Wednesday, October 5, 2011

change

Change isn't always an easy thing.  Sometimes change is good and exciting...like getting married or having a baby.  Quite often though, change is scary and filled with uncertainty.

When we moved over a year ago, Ashlyn had a very difficult time.  She has never become comfortable with the "new" house.  She forgot the fears she had at the old house and now views it as a place that was comforting and secure.  In complete contrast, the house we are in now is the "scary house".  Ashlyn is afraid to be upstairs or downstairs by herself.  When she goes to bed at night she gets up multiple times to tell us she is scared.  Throughout the night she runs down the hall, bursts into our room because she is scared.

I have never been one to deal well with change.  I like my "safe" little world and the comfort of familiarity.  I don't like things in my life to be turned upside down.

All that being said, a change is coming.

We are moving...again.  This time it is not necessarily by choice.  We were backed into a corner and for the health of our family we are moving.

My problem with change is not about a love for the house where we are currently living.  Lord knows we have dealt with a lot of issues in the year that we have been here.  Ultimately, it is just a house.  A material thing to which I have no attachment.

No, my problem with change is the runaway dreams that often feel like they are racing away from me so quickly that all I see is a cloud of dust in their wake.  I worry about how change will affect my kids.  Will they be afraid, will they be ok?

I don't mean to sound like I am down in the dumps about this move.  I am trying to think positively.  Really, I am.  Hopefully, we won't have the same complications at our new home that we have had here.  We do have a lot to be thankful for...we have a roof over our heads.  The kids don't have to change schools.  We will still be able to serve at the same church.  Those are all great things.  They are all amazing answers to prayers.

So why am I frustrated?

Because I am being selfish.  This was not MY plan.  I had a better plan for my family.  I wanted better things.  I wanted a nicer home.

Yep, I have the audacity to think that MY plan is better than God's plan.  Like I don't know that God's plan is better than my own.  How many times have I typed that exact thing on this very blog?!  You would think I would have it down by now.  Thankfully, God is patient.  He is loving.  He is forgiving.  One of these days I will get it through my head.

Interestingly enough, on one of my favorite blogs Flower Patch Farm Girl summed up change in a way that provided a little clarity for me....

"Because whether it's a person or a thing or an inkling of a dream, we all have something we need to unclench if we hold any hope of moving forward.
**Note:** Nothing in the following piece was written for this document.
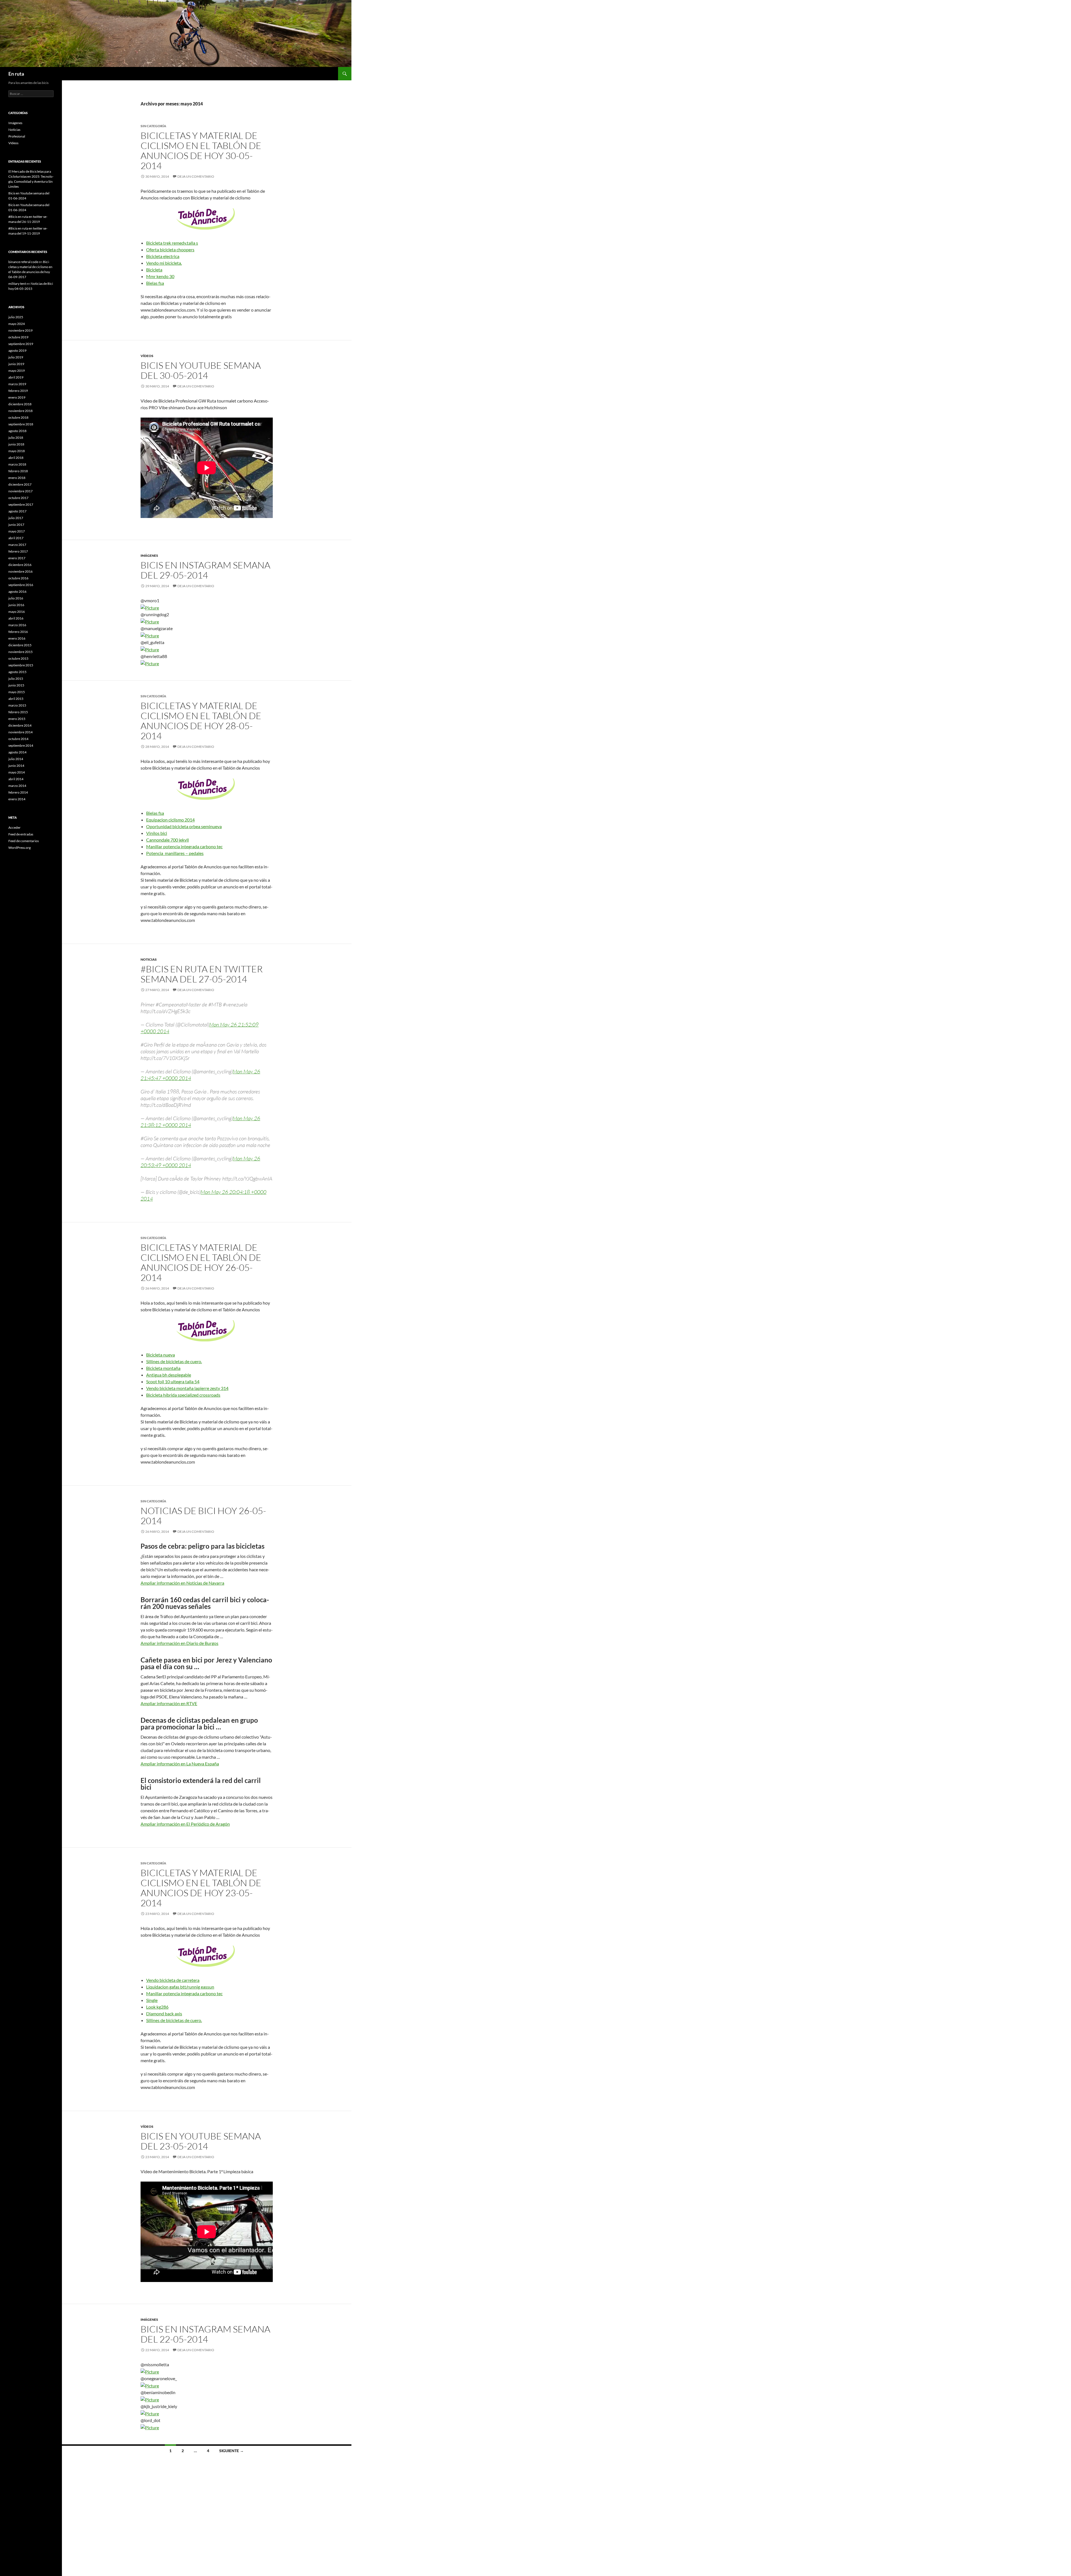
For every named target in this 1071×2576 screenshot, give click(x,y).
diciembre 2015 (20, 645)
And when you push past the jitters and the dark circles and the heartburn, there's a melty, cozy, tummy-flipping side to change that you might just fall in love with."
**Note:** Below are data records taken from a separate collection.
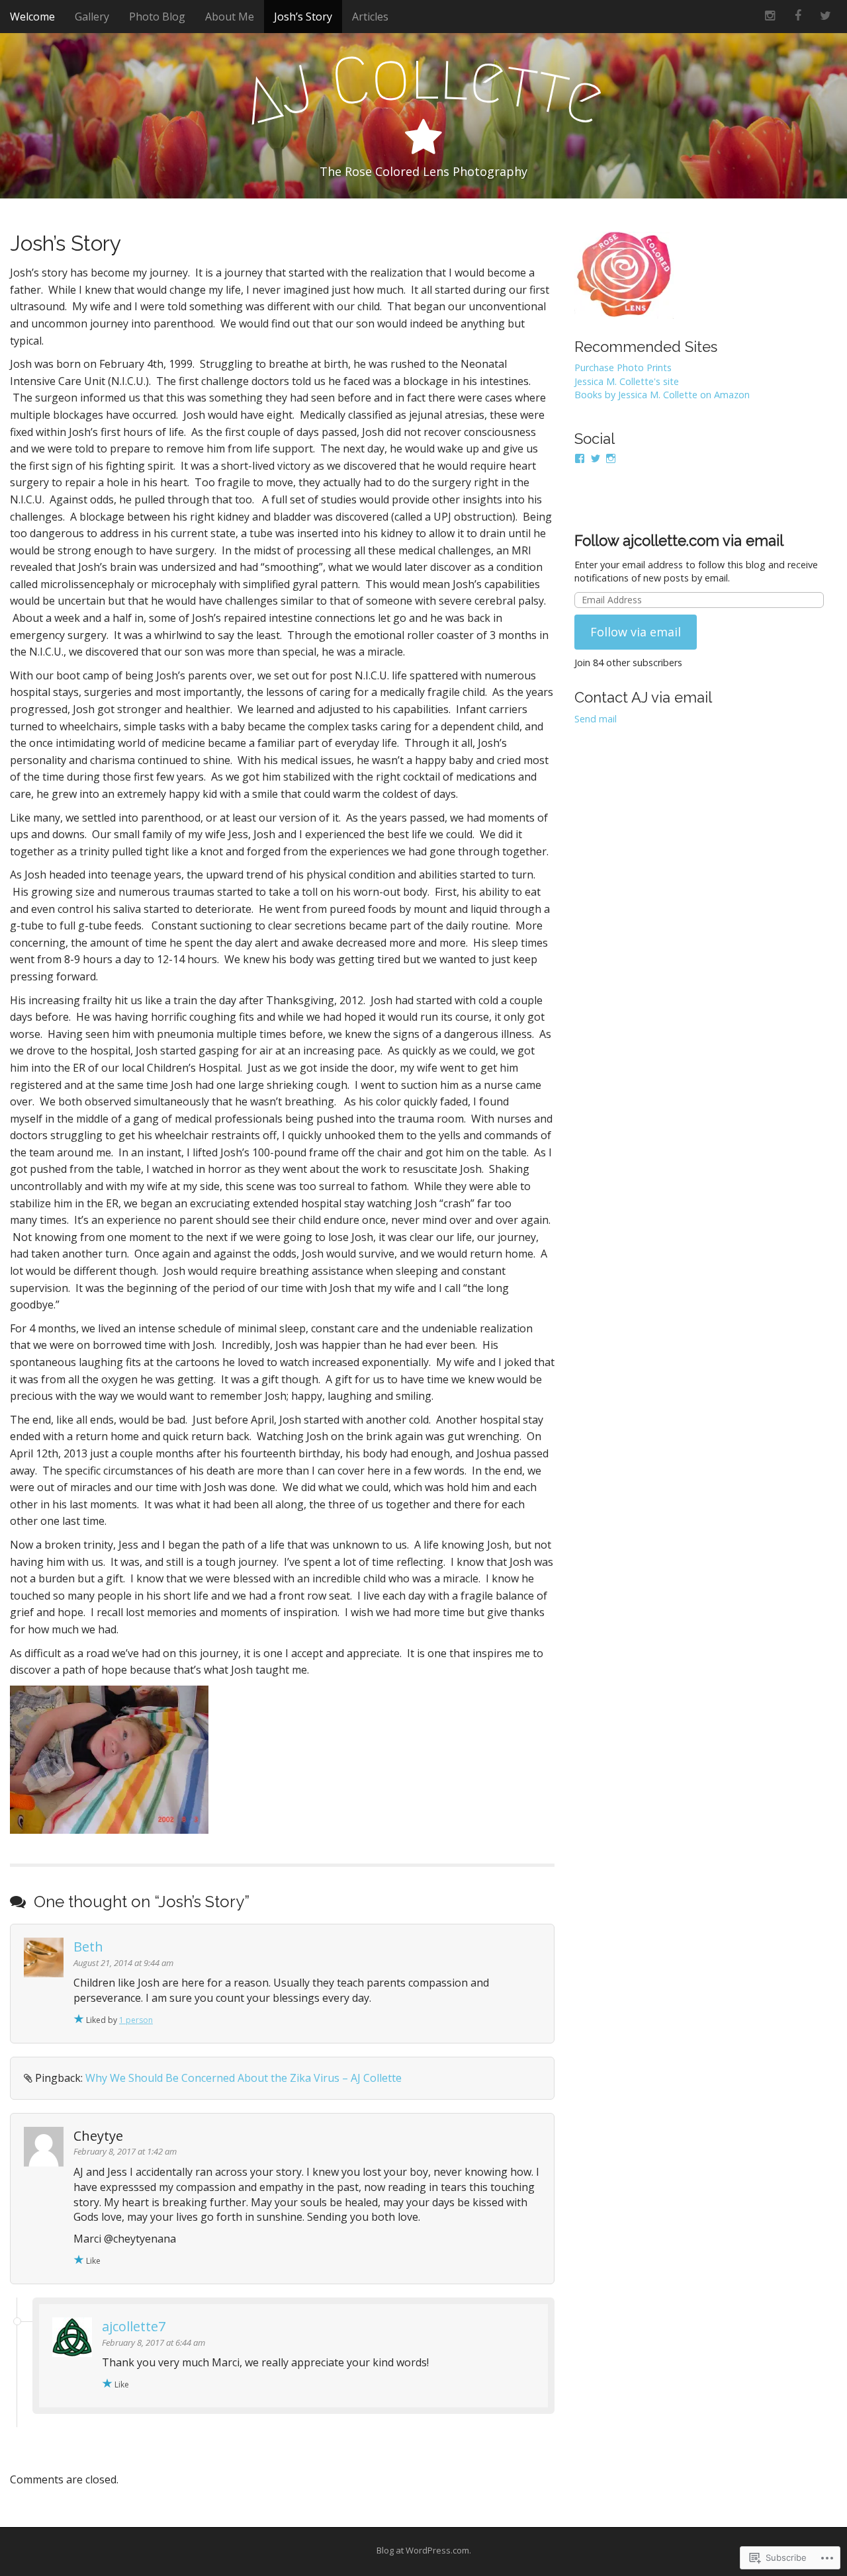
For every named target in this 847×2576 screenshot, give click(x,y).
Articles (370, 16)
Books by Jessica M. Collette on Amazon (662, 394)
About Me (229, 16)
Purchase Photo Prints (623, 367)
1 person (136, 2020)
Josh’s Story (303, 16)
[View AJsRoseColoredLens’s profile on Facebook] (579, 458)
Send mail (595, 718)
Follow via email (635, 632)
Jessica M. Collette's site (626, 381)
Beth (88, 1946)
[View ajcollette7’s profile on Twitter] (595, 458)
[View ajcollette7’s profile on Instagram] (610, 458)
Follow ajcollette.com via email (678, 540)
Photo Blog (157, 16)
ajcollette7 (133, 2326)
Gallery (92, 16)
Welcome (32, 16)
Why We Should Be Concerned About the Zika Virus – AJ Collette (243, 2078)
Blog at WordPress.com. (424, 2550)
Praying this change strengthens me and helps me grow. 



1 comment:

Comfypjs said...

Geez, I checked your blog several time on Wednesday and still missed this. Let me just say that THIS post has been extremely beneficial to me. Odd that I missed it yesterday but found it today after putting my change in place. I came upon a quote a few months ago by Corrie ten Boom that says, "“Hold everything in your hands lightly, otherwise it hurts when God pries your fingers open.”
I think that there has been many times in my lifetime where my fingers had to be pried open and I can vouch it wasn't fun.
Beautiful post and thanks for sharing your heart.